The Company operates in 50 U.S. states and two territories. Money transmitters and their sending agents are under regulation by State and Federal laws. Violations may result in civil or criminal penalties or a prohibition from providing money transfer services in a particular jurisdiction. It is the opinion of the Company’s management, based on information available at this time, that the expected outcome of regulatory matters will not have a material adverse effect on either the results of operations or financial condition of the Company.
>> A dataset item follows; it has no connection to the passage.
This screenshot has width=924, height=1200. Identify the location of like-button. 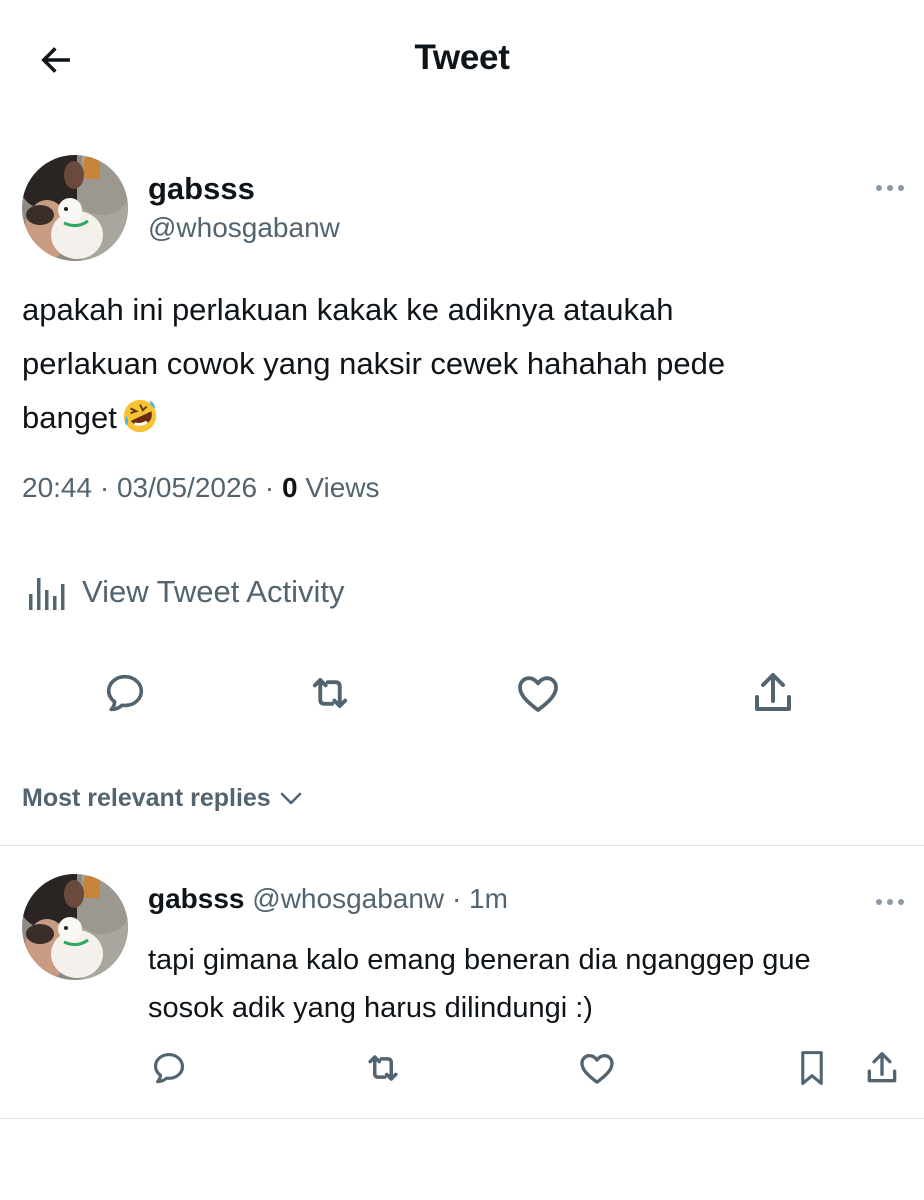
(538, 693).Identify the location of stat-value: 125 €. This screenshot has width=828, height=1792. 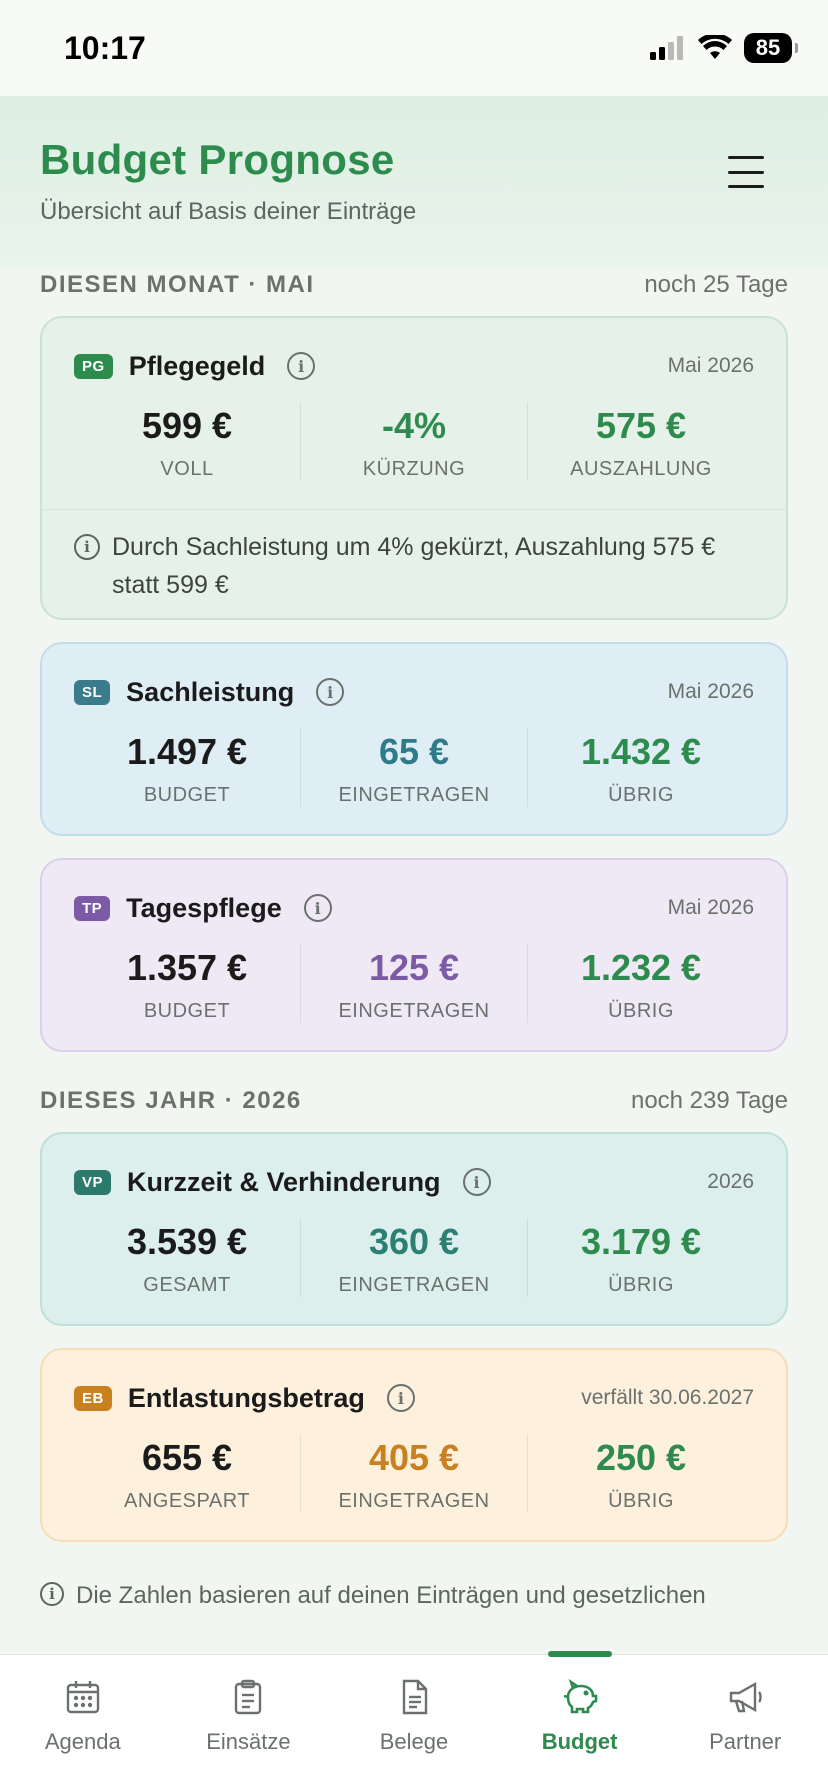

On August 28, 2018, the Company received a notice from the Staff of the Listing Qualifications Department of The Nasdaq Stock Market LLC ("Nasdaq") indicating that, based upon the Company's non-compliance with the minimum number of round lot holders for the listing of its common stock and warrants on The Nasdaq Capital Market, as set forth in Nasdaq Listing Rules 5550(a)(3) and 5515(a)(4), respectively, the Company's common stock and warrants may be subject to delisting from Nasdaq unless the Company timely requests a hearing before a Nasdaq Hearings Panel (the "Panel").

On October 29, 2018, the Company received a notice from Nasdaq (the “Nasdaq Notice”) informing the Company that it has met the listing requirements with respect to its common stock and that the Company’s common stock will continue to be listed and trade on The Nasdaq Capital Market under the symbol “IMXI.” Additionally, the Nasdaq Notice informed the Company that it had not demonstrated compliance with the warrant listing requirements. The Company has withdrawn its request for a hearing before the Panel with respect to the warrant listing requirements. Accordingly, the Nasdaq Notice informed the Company that the Panel had determined to delist the Company’s warrants and suspend the trading of the warrants from The Nasdaq Capital Market effective as of the open of business on October 31, 2018. As of December 31, 2018, the warrants are being traded in the Over-The-Counter market under the same symbol.